MFC
High-fidelity multiphase flow simulation
Loading...
Searching...
No Matches
Performance Results

MFC has been benchmarked on several CPUs and GPU devices. This page shows a summary of these results.

Expected time-steps/hour

The following table outlines observed performance as nanoseconds per grid point (ns/GP) per right-hand side evaluation (lower is better). We solve an example 3D, inviscid, 5-equation model problem with two advected species (a total of 8 PDEs). The numerics are WENO5 and the HLLC approximate Riemann solver. We report results for various numbers of grid points per CPU die (or GPU device) and hardware.

Hardware 1M GPs 4M GPs 8M GPs Compiler Computer
NVIDIA V100 1 device 96 104 104 NVHPC 22.11 PACE Phoenix
NVIDIA V100 1 device 101 104 104 NVHPC 22.11 OLCF Summit
NVIDIA A100 1 device 71 56 59 NVHPC 23.5 Wingtip
AMD MI250X 1 GCD 108 90 96 CCE 16.0.1 OLCF Frontier
Intel Xeon Gold 6226 12 cores 1963 1688 1686 GNU 10.3.0 PACE Phoenix
Apple M2 6 cores 2919 245 4500 GNU 13.2.0 N/A

All results are in nanoseconds (ns) per grid point (gp) per right-hand side (rhs) evaluation.

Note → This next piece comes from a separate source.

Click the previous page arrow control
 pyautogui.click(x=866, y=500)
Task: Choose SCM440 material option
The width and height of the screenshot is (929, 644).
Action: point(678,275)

Lower is better.

Weak scaling

Weak scaling results are obtained by increasing the problem size with the number of processes so that work per process remains constant.

AMD MI250X GPU

MFC weask scales to (at least) 65,536 AMD MI250X GPUs on OLCF Frontier with 96% efficiency. This corresponds to 87% of the entire machine.

NVIDIA V100 GPU

MFC weak scales to (at least) 13,824 V100 NVIDIA V100 GPUs on OLCF Summit with 97% efficiency. This corresponds to 50% of the entire machine.

IBM Power9 CPU

MFC Weak scales to 13,824 Power9 CPU cores on OLCF Summit to within 1% of ideal scaling.

Strong scaling

Strong scaling results are obtained by keeping the problem size constant and increasing the number of processes so that work per process decreases.

NVIDIA V100 GPU

For these tests, the base case utilizes 8 GPUs with one MPI process per GPU. The performance is analyzed at two different problem sizes of 16M and 64M grid points, with the base case using 2M and 8M grid points per process.

16M Grid Points

64M Grid Points

IBM Power9 CPU

CPU strong scaling tests are done with problem sizes of 16, 32, and 64M grid points, with the base case using 2, 4, and 8M cells per process.